# MATERIAL FOR THIS TASK
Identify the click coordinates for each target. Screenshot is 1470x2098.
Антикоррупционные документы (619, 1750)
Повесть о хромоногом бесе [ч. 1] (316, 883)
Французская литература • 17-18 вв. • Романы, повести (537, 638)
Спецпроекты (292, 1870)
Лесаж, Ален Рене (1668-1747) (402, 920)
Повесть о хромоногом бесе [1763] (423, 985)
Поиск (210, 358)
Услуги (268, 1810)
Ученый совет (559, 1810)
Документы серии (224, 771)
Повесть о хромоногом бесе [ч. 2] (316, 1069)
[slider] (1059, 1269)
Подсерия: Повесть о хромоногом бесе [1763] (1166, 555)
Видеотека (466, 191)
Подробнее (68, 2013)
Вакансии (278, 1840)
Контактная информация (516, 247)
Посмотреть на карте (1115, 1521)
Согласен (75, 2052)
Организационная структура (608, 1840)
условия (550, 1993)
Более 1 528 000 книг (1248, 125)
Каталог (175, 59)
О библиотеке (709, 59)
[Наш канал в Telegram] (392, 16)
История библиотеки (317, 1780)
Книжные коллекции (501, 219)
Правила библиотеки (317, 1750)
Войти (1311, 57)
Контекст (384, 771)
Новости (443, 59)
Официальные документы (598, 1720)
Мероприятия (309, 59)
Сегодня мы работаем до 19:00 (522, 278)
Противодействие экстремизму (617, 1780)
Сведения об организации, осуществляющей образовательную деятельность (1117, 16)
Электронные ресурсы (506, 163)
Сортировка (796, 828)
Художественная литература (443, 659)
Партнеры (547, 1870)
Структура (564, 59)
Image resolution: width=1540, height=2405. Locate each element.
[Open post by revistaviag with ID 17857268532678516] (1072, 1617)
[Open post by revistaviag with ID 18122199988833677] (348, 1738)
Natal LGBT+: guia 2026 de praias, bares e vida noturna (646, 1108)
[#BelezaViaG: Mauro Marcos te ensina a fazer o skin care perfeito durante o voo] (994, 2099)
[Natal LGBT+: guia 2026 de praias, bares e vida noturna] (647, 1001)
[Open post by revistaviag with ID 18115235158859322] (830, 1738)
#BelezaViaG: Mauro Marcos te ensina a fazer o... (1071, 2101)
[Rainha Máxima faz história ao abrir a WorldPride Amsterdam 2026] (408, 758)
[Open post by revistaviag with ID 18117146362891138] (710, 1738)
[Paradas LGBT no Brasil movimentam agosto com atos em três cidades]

# EXERCISE
The lines to copy are those in the listing that contain the word "BelezaViaG".

# TASK ANSWER
[#BelezaViaG: Mauro Marcos te ensina a fazer o skin care perfeito durante o voo] (994, 2099)
#BelezaViaG: Mauro Marcos te ensina a fazer o... (1071, 2101)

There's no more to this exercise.